**PROBLEM TO SOLVE:**
Transcribe each entry so that nothing differs from the original.

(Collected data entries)
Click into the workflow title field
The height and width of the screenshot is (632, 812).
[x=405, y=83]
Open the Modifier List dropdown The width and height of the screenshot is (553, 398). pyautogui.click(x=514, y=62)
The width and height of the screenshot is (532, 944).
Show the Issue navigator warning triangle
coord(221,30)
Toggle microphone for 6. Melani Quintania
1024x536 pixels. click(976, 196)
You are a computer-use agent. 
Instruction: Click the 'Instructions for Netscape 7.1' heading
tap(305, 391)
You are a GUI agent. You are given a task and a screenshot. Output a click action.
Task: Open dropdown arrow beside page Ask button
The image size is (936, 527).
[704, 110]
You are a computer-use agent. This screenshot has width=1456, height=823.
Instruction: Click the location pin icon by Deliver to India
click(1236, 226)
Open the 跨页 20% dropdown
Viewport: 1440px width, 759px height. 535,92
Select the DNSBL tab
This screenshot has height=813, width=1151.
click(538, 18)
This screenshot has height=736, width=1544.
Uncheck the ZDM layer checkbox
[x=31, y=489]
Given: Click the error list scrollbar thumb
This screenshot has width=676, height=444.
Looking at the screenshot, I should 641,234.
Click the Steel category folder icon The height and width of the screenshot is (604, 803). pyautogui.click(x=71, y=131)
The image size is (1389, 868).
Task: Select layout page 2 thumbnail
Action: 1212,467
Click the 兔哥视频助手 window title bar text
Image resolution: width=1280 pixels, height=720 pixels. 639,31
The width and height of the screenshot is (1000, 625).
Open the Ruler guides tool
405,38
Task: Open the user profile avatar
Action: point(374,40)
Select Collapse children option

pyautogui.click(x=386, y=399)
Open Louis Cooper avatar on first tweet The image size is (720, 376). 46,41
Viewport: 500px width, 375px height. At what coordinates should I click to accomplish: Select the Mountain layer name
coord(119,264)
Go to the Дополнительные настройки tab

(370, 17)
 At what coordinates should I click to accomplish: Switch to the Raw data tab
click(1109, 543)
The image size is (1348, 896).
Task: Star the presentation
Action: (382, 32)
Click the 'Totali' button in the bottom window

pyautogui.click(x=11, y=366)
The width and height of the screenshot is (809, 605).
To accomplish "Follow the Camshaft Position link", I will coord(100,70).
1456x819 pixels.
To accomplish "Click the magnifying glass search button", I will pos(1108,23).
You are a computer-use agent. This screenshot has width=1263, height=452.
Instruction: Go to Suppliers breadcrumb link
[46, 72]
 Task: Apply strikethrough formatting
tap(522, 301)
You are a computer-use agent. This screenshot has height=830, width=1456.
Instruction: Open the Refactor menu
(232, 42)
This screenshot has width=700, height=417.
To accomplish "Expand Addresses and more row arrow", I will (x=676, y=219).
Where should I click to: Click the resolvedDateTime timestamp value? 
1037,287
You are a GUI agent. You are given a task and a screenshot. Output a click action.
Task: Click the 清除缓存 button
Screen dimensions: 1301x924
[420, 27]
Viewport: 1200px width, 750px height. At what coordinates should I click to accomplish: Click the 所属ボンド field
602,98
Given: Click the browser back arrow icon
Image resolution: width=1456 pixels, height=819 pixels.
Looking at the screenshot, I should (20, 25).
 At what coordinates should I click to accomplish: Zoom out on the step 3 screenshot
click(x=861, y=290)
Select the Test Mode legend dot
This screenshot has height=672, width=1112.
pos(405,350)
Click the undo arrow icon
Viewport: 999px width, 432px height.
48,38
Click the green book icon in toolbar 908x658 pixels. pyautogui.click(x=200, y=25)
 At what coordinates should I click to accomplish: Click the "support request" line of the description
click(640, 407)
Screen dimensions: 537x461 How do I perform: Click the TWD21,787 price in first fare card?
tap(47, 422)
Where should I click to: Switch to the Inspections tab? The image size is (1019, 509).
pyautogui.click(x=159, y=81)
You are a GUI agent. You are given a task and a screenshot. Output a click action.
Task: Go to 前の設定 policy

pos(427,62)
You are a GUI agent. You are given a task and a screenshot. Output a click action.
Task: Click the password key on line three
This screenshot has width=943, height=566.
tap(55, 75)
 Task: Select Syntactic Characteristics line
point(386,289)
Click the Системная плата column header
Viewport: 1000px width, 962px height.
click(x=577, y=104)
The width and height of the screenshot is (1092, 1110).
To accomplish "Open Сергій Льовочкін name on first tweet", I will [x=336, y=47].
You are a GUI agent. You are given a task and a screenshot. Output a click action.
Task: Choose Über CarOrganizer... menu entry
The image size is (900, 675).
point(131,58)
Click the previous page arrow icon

**FINISHED EXERCISE:**
Click into the workflow title field
The height and width of the screenshot is (632, 812).
[x=405, y=83]
Open the Modifier List dropdown The width and height of the screenshot is (553, 398). pyautogui.click(x=514, y=62)
The width and height of the screenshot is (532, 944).
Show the Issue navigator warning triangle
coord(221,30)
Toggle microphone for 6. Melani Quintania
1024x536 pixels. click(976, 196)
You are a computer-use agent. 
Instruction: Click the 'Instructions for Netscape 7.1' heading
tap(305, 391)
You are a GUI agent. You are given a task and a screenshot. Output a click action.
Task: Open dropdown arrow beside page Ask button
The image size is (936, 527).
[704, 110]
You are a computer-use agent. This screenshot has width=1456, height=823.
Instruction: Click the location pin icon by Deliver to India
click(1236, 226)
Open the 跨页 20% dropdown
Viewport: 1440px width, 759px height. 535,92
Select the DNSBL tab
This screenshot has height=813, width=1151.
click(538, 18)
This screenshot has height=736, width=1544.
Uncheck the ZDM layer checkbox
[x=31, y=489]
Given: Click the error list scrollbar thumb
This screenshot has width=676, height=444.
Looking at the screenshot, I should 641,234.
Click the Steel category folder icon The height and width of the screenshot is (604, 803). pyautogui.click(x=71, y=131)
The image size is (1389, 868).
Task: Select layout page 2 thumbnail
Action: 1212,467
Click the 兔哥视频助手 window title bar text
Image resolution: width=1280 pixels, height=720 pixels. 639,31
The width and height of the screenshot is (1000, 625).
Open the Ruler guides tool
405,38
Task: Open the user profile avatar
Action: point(374,40)
Select Collapse children option

pyautogui.click(x=386, y=399)
Open Louis Cooper avatar on first tweet The image size is (720, 376). 46,41
Viewport: 500px width, 375px height. At what coordinates should I click to accomplish: Select the Mountain layer name
coord(119,264)
Go to the Дополнительные настройки tab

(370, 17)
 At what coordinates should I click to accomplish: Switch to the Raw data tab
click(1109, 543)
The image size is (1348, 896).
Task: Star the presentation
Action: (382, 32)
Click the 'Totali' button in the bottom window

pyautogui.click(x=11, y=366)
The width and height of the screenshot is (809, 605).
To accomplish "Follow the Camshaft Position link", I will coord(100,70).
1456x819 pixels.
To accomplish "Click the magnifying glass search button", I will pos(1108,23).
You are a computer-use agent. This screenshot has width=1263, height=452.
Instruction: Go to Suppliers breadcrumb link
[46, 72]
 Task: Apply strikethrough formatting
tap(522, 301)
You are a computer-use agent. This screenshot has height=830, width=1456.
Instruction: Open the Refactor menu
(232, 42)
This screenshot has width=700, height=417.
To accomplish "Expand Addresses and more row arrow", I will (x=676, y=219).
Where should I click to: Click the resolvedDateTime timestamp value? 
1037,287
You are a GUI agent. You are given a task and a screenshot. Output a click action.
Task: Click the 清除缓存 button
Screen dimensions: 1301x924
[420, 27]
Viewport: 1200px width, 750px height. At what coordinates should I click to accomplish: Click the 所属ボンド field
602,98
Given: Click the browser back arrow icon
Image resolution: width=1456 pixels, height=819 pixels.
Looking at the screenshot, I should (20, 25).
 At what coordinates should I click to accomplish: Zoom out on the step 3 screenshot
click(x=861, y=290)
Select the Test Mode legend dot
This screenshot has height=672, width=1112.
pos(405,350)
Click the undo arrow icon
Viewport: 999px width, 432px height.
48,38
Click the green book icon in toolbar 908x658 pixels. pyautogui.click(x=200, y=25)
 At what coordinates should I click to accomplish: Click the "support request" line of the description
click(640, 407)
Screen dimensions: 537x461 How do I perform: Click the TWD21,787 price in first fare card?
tap(47, 422)
Where should I click to: Switch to the Inspections tab? The image size is (1019, 509).
pyautogui.click(x=159, y=81)
You are a GUI agent. You are given a task and a screenshot. Output a click action.
Task: Go to 前の設定 policy

pos(427,62)
You are a GUI agent. You are given a task and a screenshot. Output a click action.
Task: Click the password key on line three
This screenshot has width=943, height=566.
tap(55, 75)
 Task: Select Syntactic Characteristics line
point(386,289)
Click the Системная плата column header
Viewport: 1000px width, 962px height.
click(x=577, y=104)
The width and height of the screenshot is (1092, 1110).
To accomplish "Open Сергій Льовочкін name on first tweet", I will [x=336, y=47].
You are a GUI agent. You are given a task and a screenshot. Output a click action.
Task: Choose Über CarOrganizer... menu entry
The image size is (900, 675).
point(131,58)
Click the previous page arrow icon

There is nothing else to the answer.